AIM OF THE EXERCISE: Please output the lines from the one with "This screenshot has width=960, height=540." through the end of the data exactly as written, omitting all pictures.

MATERIAL FOR THIS TASK:
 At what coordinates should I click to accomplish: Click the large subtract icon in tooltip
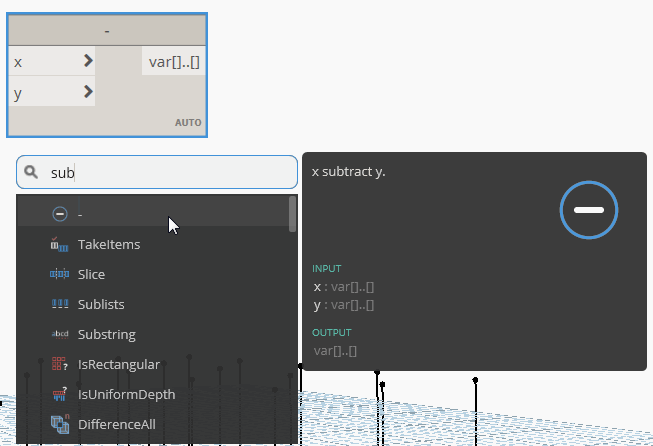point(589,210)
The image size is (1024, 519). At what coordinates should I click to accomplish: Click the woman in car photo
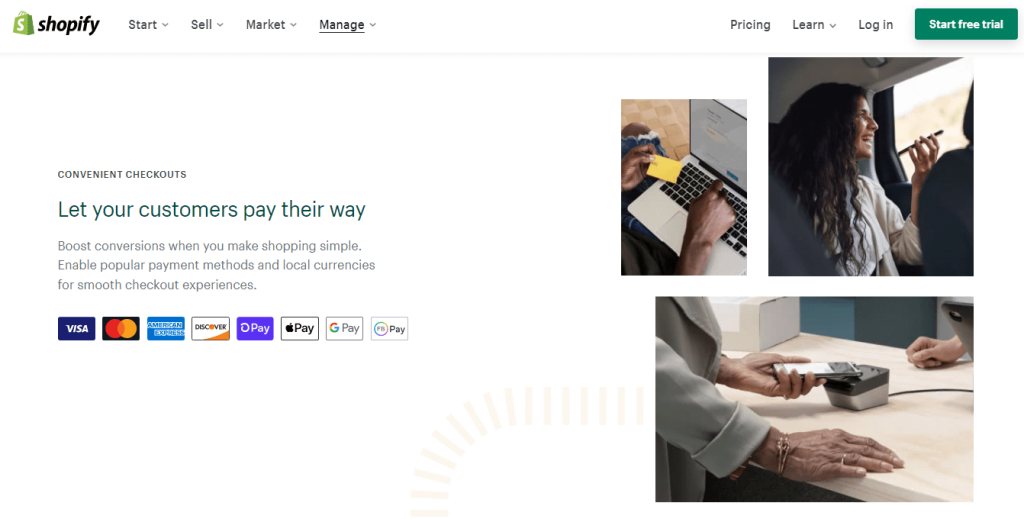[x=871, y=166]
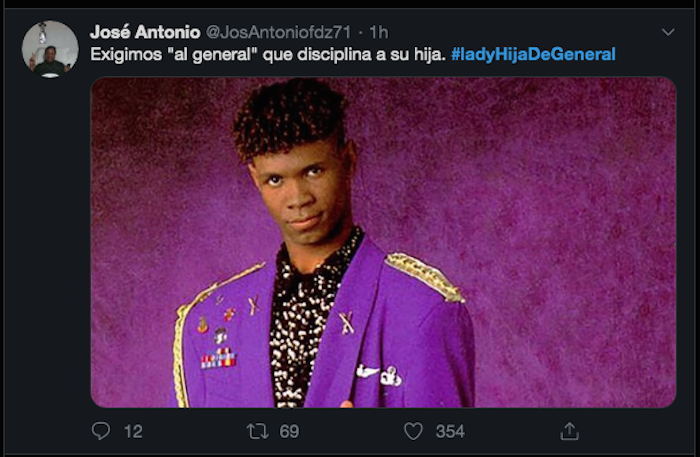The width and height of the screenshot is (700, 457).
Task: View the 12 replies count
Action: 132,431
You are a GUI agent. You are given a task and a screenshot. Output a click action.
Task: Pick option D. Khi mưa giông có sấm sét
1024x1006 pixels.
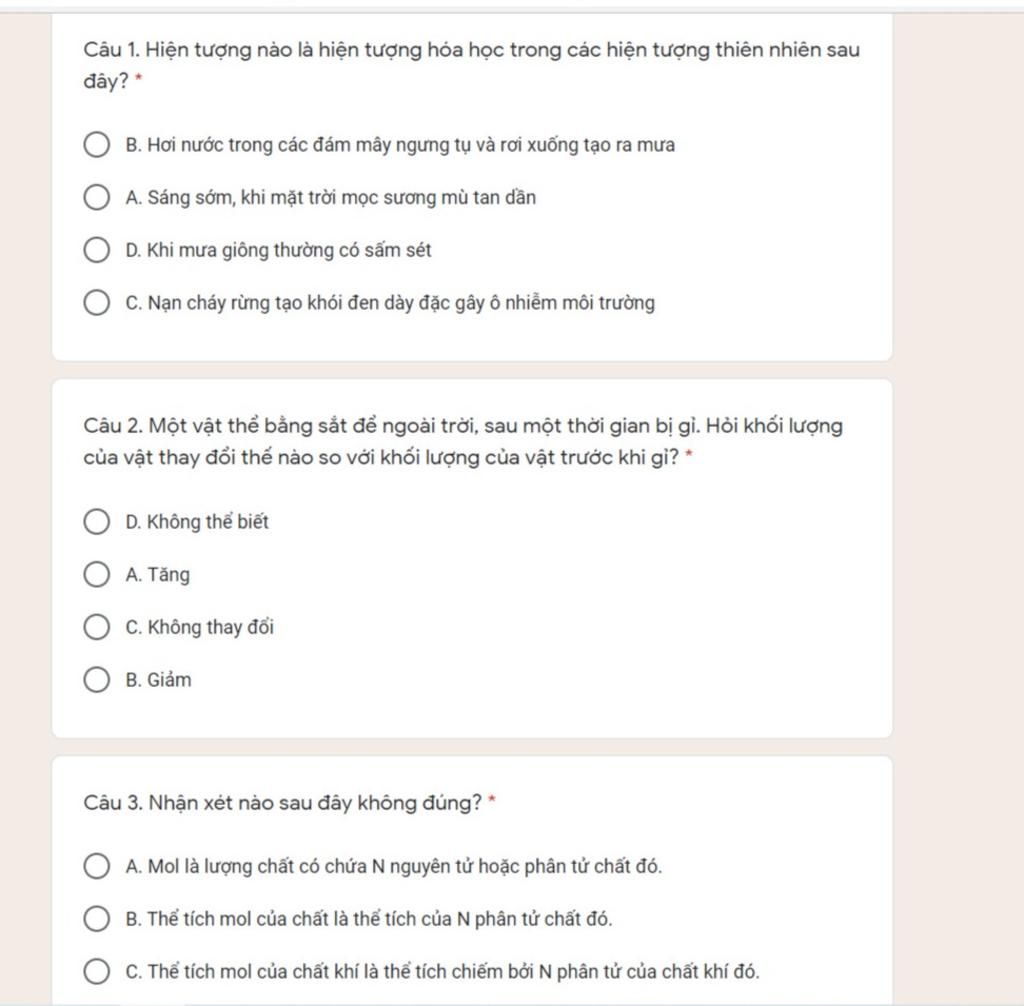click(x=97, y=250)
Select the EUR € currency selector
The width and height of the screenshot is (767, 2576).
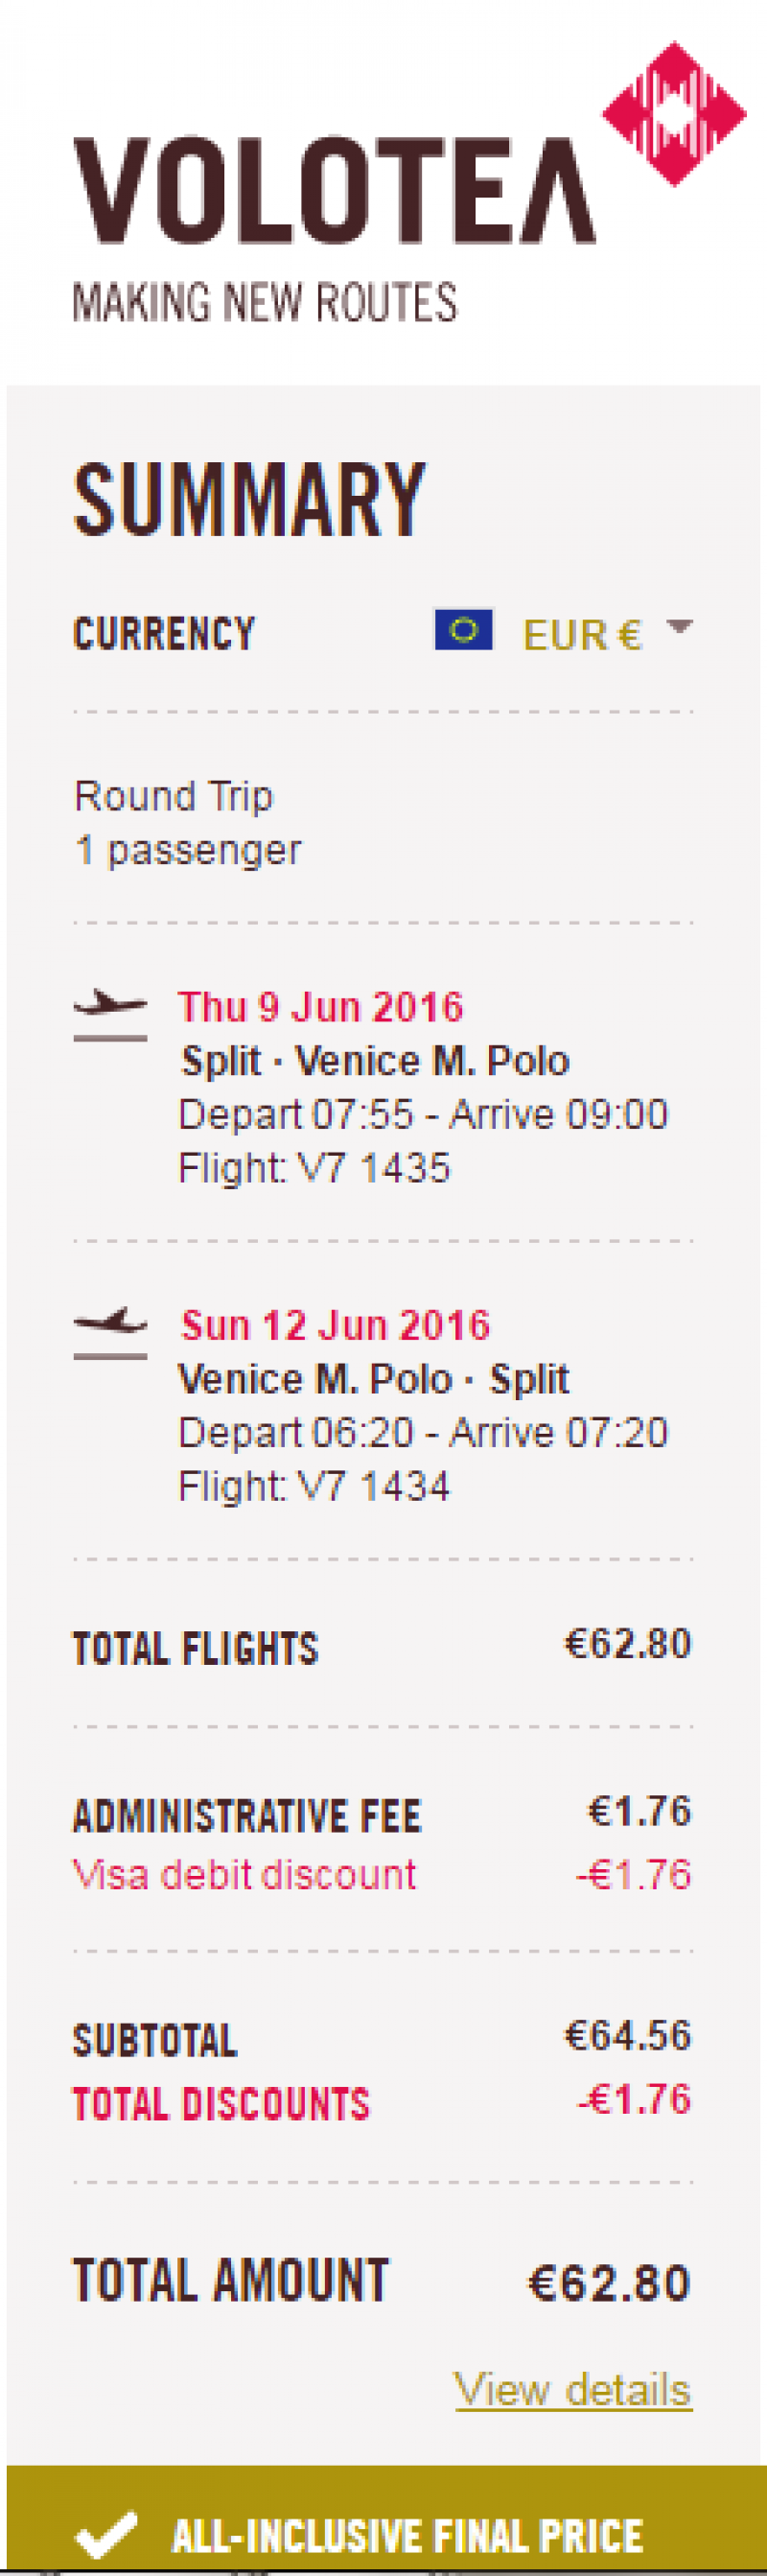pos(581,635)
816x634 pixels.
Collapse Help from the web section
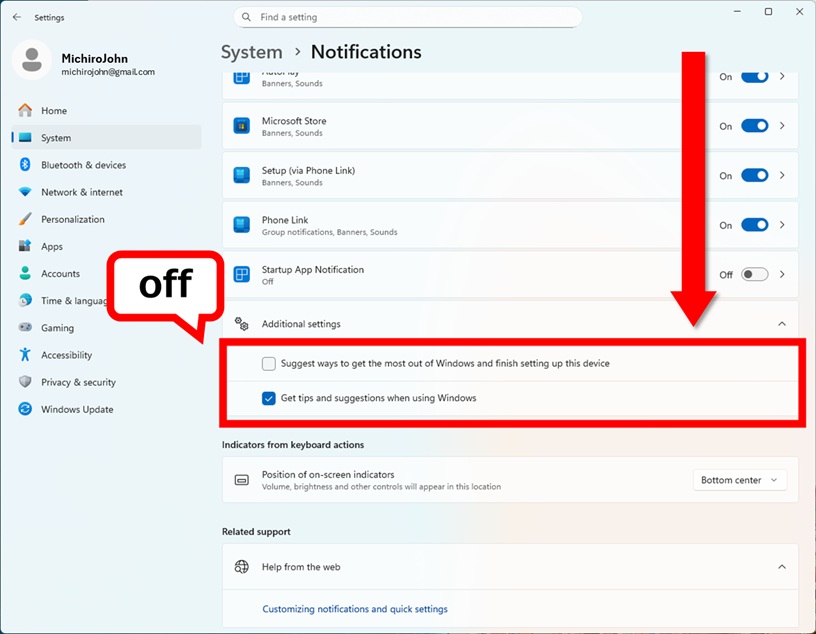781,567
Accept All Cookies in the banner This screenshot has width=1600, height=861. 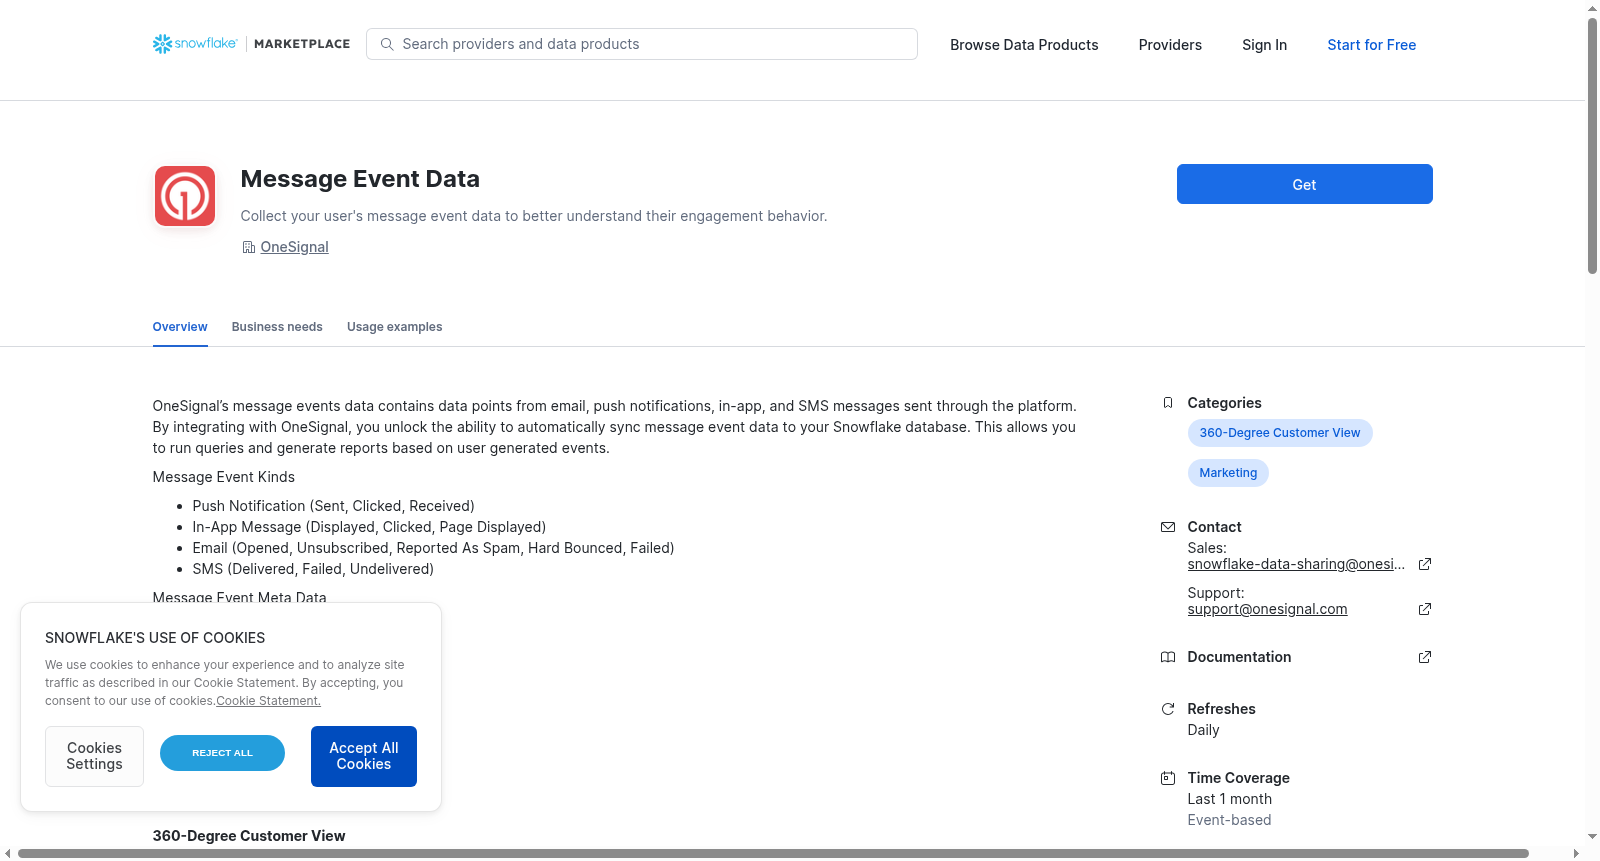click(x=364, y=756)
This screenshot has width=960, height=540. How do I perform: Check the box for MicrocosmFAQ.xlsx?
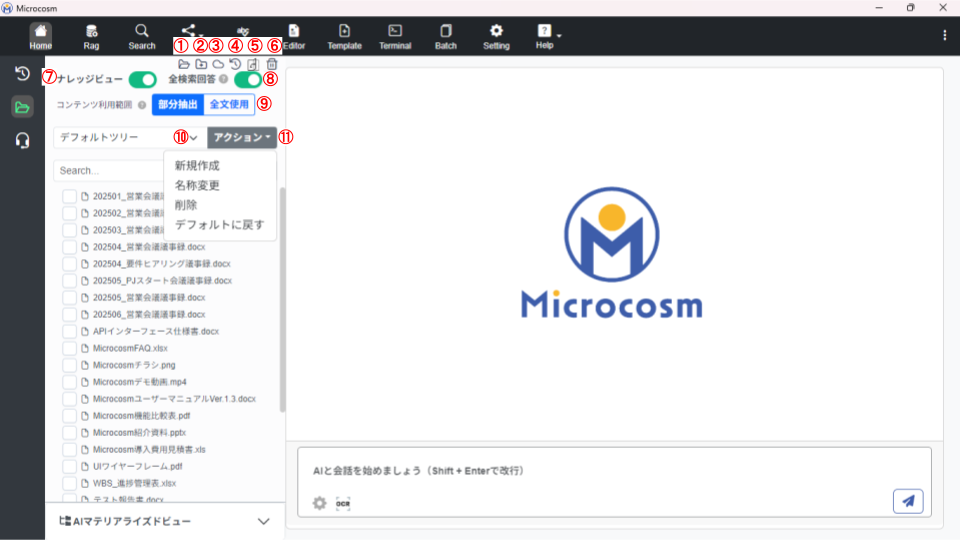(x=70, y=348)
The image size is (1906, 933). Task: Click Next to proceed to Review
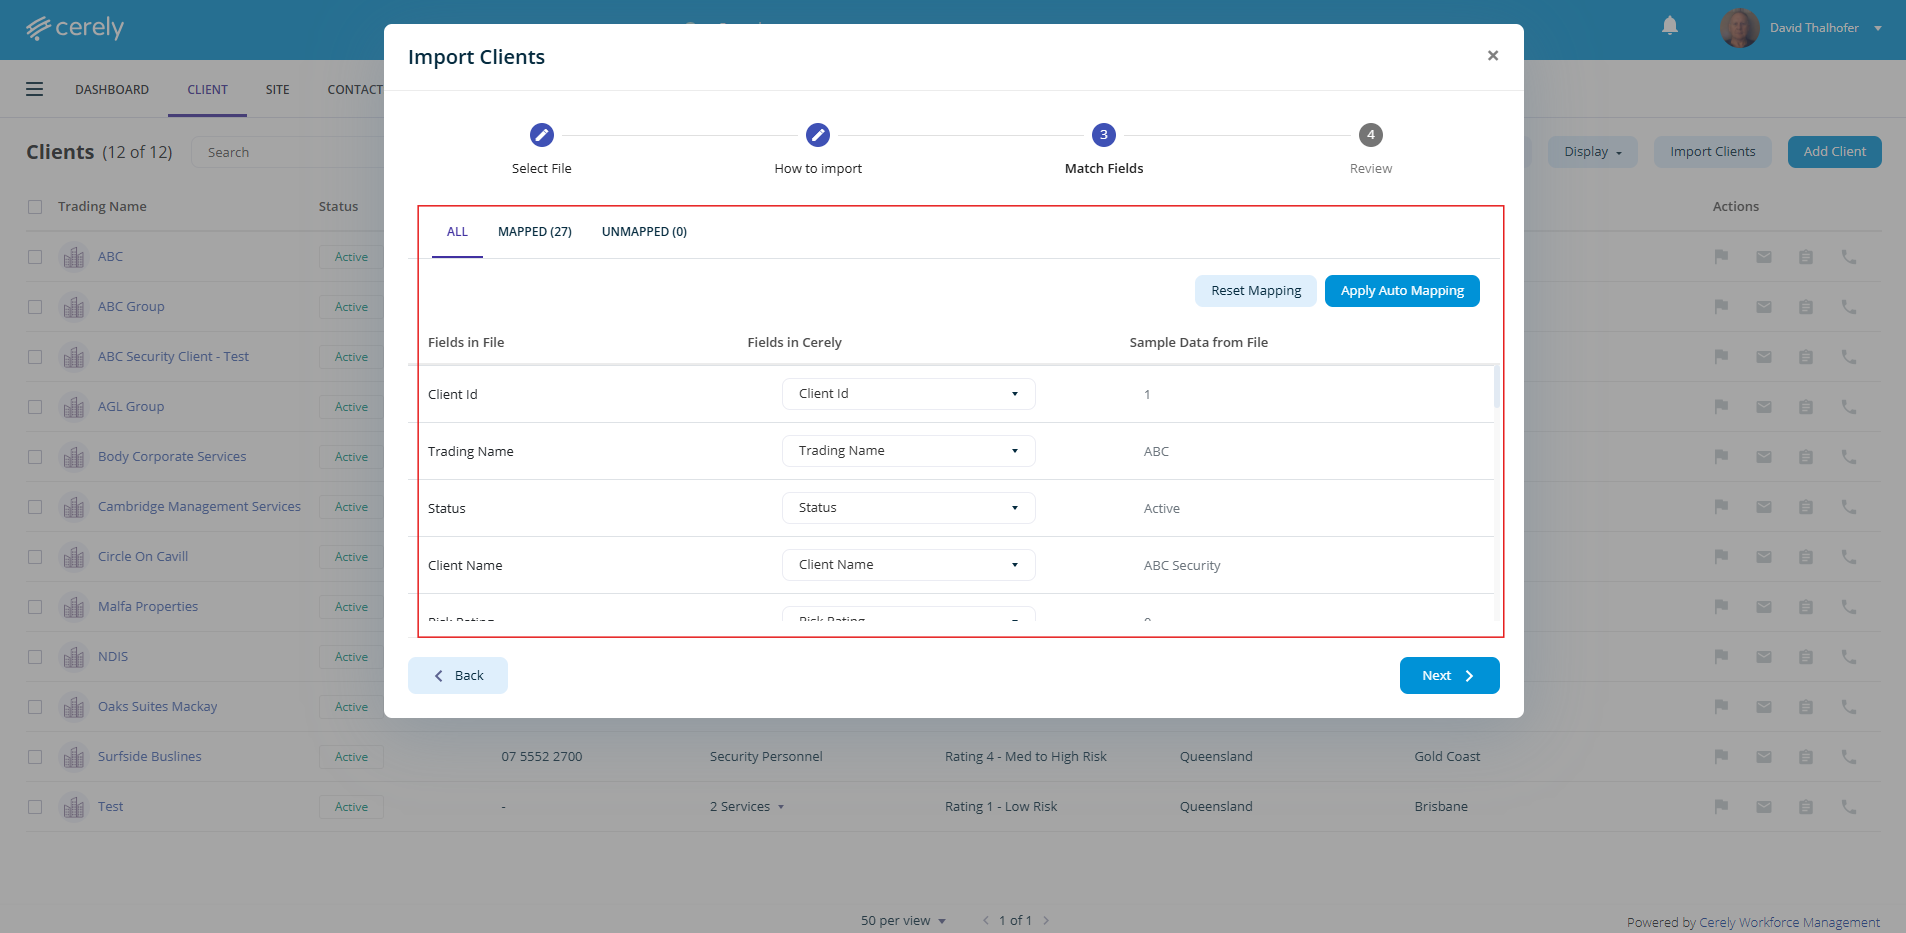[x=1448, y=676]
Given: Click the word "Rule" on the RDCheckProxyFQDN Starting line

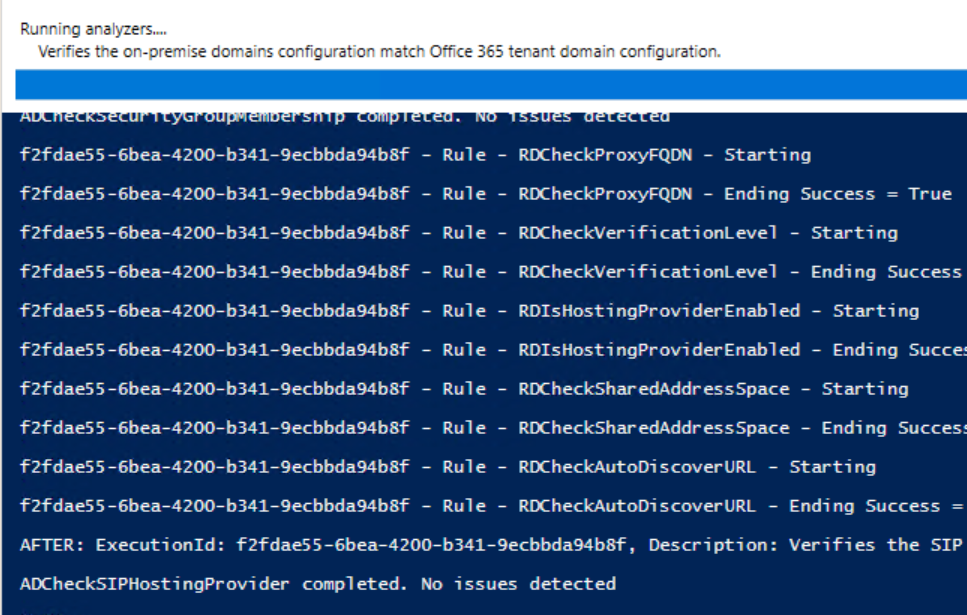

ANSWER TO THE EXERCISE:
This screenshot has width=960, height=540. How do I perform: Check the box for MicrocosmFAQ.xlsx?
(x=70, y=348)
The image size is (1906, 933). Task: Click Next to proceed to Review
[x=1448, y=676]
Given: Click the word "Rule" on the RDCheckProxyFQDN Starting line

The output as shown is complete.